And if you really do have a problem with smoke attempt to distance yourself from the smoker instead of making a big deal/scene - that's really annoying. Yes, I'm a total non-smoker and hate it, but some people will just make huge scenes over it.
I agree with the comment about eating outside- this is when the smoking is the most noticeable, especially if the restaurant is crowded. If you know it will bother you, you may want to eat inside or look for places that are not very crowded. But I have never noticed it in hotel rooms.
Germany has 16 federal states, and the majority of them went smokefree
in or before January 2008. The remaining states are expected to follow
suit by July 2008. These state laws apply to all public buildings,
including bars, restaurants and nightclubs. However, in most states
establishments are allowed to provide separate smoking rooms. Bavaria
is the only state that does not allow smoking rooms.

# Given entries
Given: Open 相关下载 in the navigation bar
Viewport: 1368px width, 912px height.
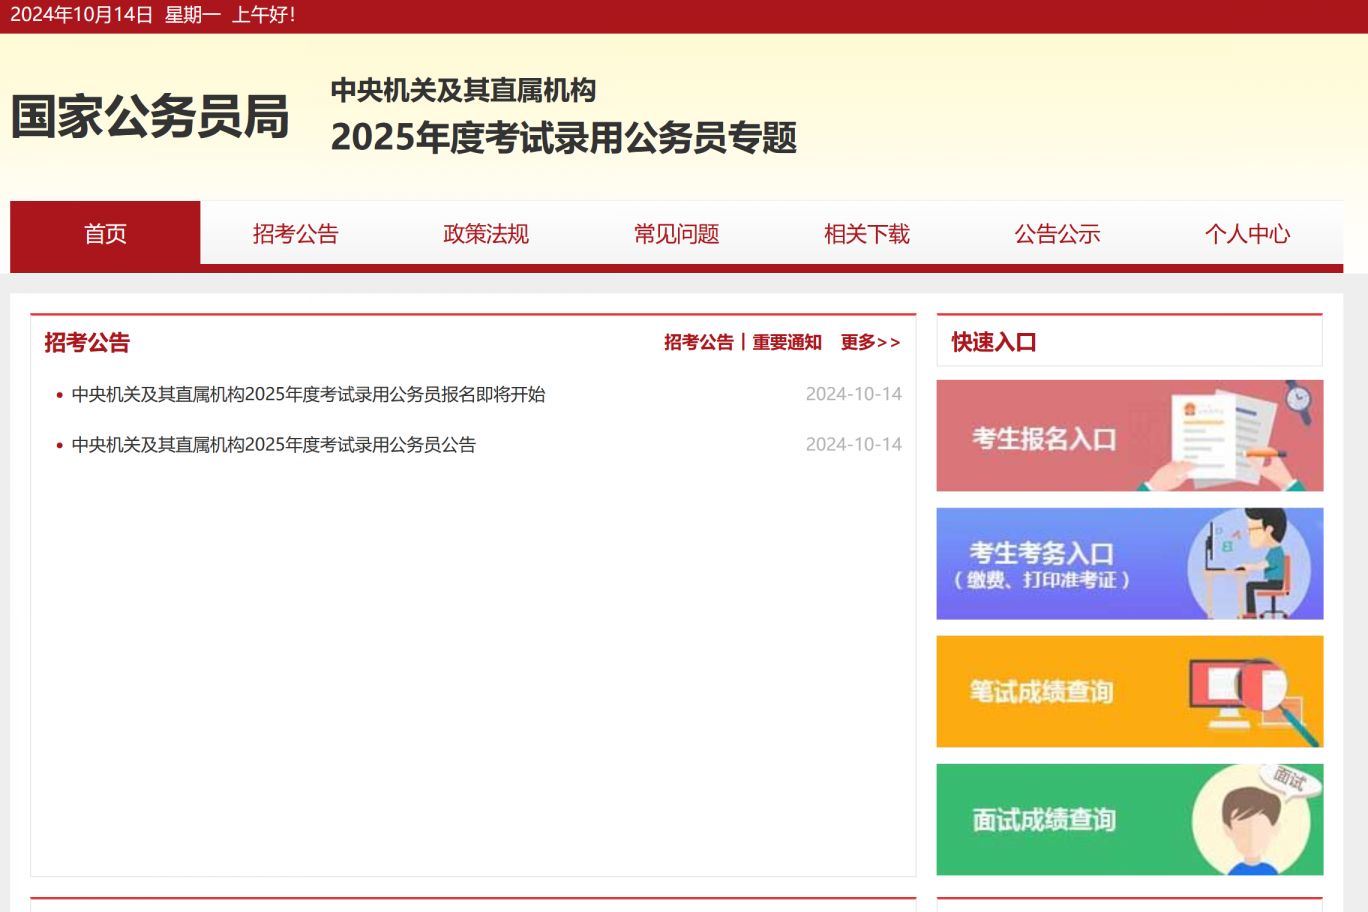Looking at the screenshot, I should (x=866, y=234).
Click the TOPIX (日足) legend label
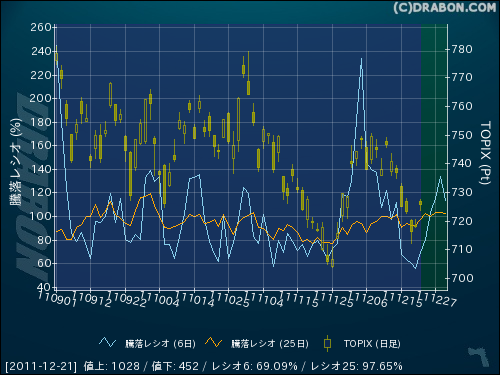Image resolution: width=500 pixels, height=375 pixels. pos(372,344)
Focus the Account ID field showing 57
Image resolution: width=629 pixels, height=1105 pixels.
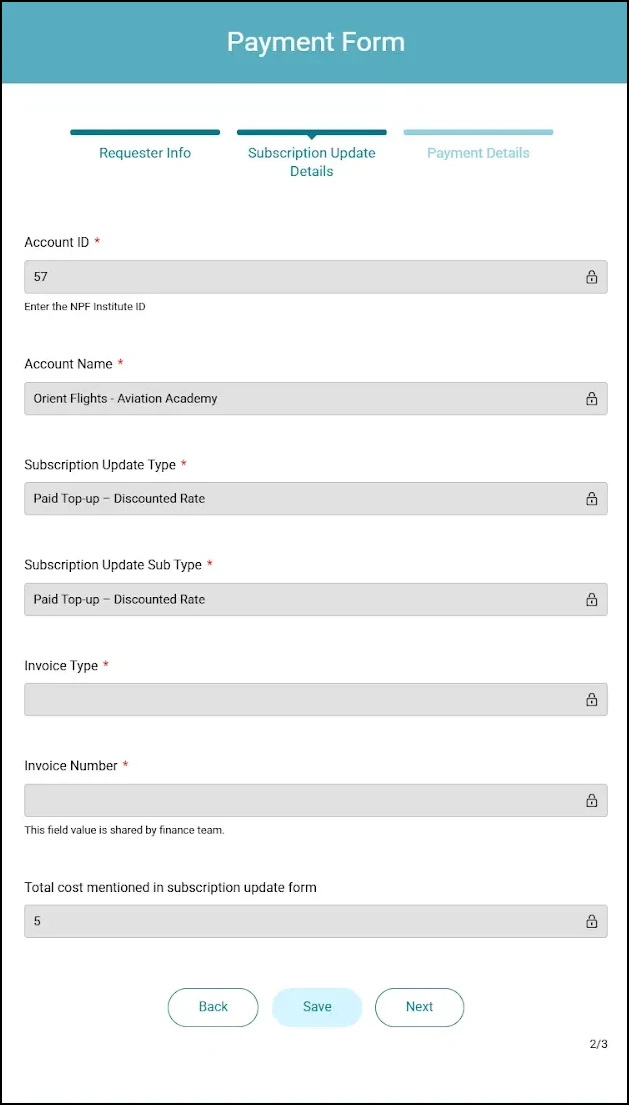tap(300, 277)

# Try it
The text on smoking names the kinds of establishments included among the public buildings that the German state laws cover. List every one of them.

# Solution to the problem
Bars, restaurants and nightclubs.